Path to Published Author

The path to becoming published is sometimes all too clear.  It’s easy to understand why a writer might opt for self-publishing rather than send out the 400 query letters that’s now seemingly the threshold for landing a bona fide agent.  I pulled a random day from Publishers Marketplace to show the mix of books that were signed during the prior 24 hours.  Look at the credentials for each writer.  The list ranges from several people in the television, to a defrocked sportscaster/baseball player, to a Congressional Medal of Honor winner.  Here’s what I’m referring to:

Among 50 new deals: Comedian and actor Eddie Izzard’s book about his life, to Blue Rider Press; Actor writer, and photographer Keegan Allen’s LIFE.LOVE.BEAUTY, a photographic journey, to St. Martin’s; Reporter Matthieu Aikins’s book of narrative nonfiction on Karachi, to Random House; Congressional Medal of Honor winner and veterans’ advocate Sammy Davis’s YOU DON’T LOSE UNTIL YOU QUIT TRYING, to Caliber; James Beard Award-winner Naomi Pomeroy’s OUI: Lessons From An Award-Winning Self-Taught Chef, to Ten Speed Press; Lenny Dykstra’s LENNYBALL, covering his time on the field to his time behind bars, to William Morrow, in a significant deal; and many more.

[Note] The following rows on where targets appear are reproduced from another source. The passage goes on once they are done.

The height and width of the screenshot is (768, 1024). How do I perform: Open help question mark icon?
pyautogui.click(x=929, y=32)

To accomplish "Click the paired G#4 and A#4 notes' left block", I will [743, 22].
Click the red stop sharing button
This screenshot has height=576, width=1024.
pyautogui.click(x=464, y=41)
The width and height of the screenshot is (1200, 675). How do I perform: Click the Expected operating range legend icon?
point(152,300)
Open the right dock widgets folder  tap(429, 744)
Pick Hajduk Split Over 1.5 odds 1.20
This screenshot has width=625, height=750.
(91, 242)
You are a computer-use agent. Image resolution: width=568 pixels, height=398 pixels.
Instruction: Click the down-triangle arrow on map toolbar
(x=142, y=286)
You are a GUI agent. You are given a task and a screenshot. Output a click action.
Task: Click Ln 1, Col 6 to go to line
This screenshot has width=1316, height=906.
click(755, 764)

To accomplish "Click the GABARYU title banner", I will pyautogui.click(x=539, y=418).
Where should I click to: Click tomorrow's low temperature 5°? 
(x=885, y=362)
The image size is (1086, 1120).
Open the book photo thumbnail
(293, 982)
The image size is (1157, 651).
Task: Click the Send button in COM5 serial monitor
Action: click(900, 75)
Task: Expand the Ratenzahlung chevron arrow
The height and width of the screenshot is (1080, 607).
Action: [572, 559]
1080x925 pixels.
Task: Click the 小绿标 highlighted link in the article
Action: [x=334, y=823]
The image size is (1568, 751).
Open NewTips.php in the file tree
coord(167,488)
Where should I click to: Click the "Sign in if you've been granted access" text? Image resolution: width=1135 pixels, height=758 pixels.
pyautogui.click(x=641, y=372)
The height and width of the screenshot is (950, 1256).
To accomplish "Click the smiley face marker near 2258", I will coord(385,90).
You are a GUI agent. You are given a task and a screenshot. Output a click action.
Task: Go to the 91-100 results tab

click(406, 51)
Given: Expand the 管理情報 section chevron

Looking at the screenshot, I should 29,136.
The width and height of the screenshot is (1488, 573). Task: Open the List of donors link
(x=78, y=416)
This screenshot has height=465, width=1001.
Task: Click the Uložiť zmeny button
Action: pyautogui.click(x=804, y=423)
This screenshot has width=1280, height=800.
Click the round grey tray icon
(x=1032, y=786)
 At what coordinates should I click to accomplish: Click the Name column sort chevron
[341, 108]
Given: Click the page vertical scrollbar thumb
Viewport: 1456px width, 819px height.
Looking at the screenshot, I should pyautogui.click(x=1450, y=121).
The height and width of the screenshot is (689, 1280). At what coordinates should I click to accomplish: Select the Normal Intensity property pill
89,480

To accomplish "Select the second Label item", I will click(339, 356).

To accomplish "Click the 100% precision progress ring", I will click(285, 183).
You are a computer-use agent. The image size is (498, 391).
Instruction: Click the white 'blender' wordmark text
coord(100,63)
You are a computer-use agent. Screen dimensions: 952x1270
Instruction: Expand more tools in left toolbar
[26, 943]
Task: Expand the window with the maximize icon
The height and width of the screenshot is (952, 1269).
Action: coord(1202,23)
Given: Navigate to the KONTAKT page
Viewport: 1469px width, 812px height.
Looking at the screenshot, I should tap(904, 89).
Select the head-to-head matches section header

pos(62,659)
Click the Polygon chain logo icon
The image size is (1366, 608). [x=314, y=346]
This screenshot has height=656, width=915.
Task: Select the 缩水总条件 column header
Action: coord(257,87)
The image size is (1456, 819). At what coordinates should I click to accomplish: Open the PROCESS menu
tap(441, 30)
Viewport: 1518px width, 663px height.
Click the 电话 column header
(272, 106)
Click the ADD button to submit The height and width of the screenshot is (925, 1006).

Back to the path to success.  On another day’s tally of  just-signed books I recently pored through, nine out of ten were works by people who had won a notable literary award in the past or had a guaranteed following for some reason.  Look at Zoe Sugg, a.k.a. Zoella of  YouTube fame (and who also has more than eight million followers on Twitter).  She ultimately admitted she had “help” writing her book that sold 87,000 copies the first week it was out.  I hope every subscriber is sitting down her reads this next line:  This is twice the number of initial week’s sales for either THE DA VINCI CODE or HARRY POTTER.  Essentially, all Penguin did was use her name.  In my opinion this is no different from Hachette’s continuing to publish books under Robert Ludlum’s signature–when he’s been dead since 2001.  
Here’s a look at a recent Amazon bestseller group.  In both Fiction and Nonfiction, are any of the authors familiar?
If this doesn’t illustrate the point regarding the significance of author branding, I don’t know what does.  The path is all too obvious.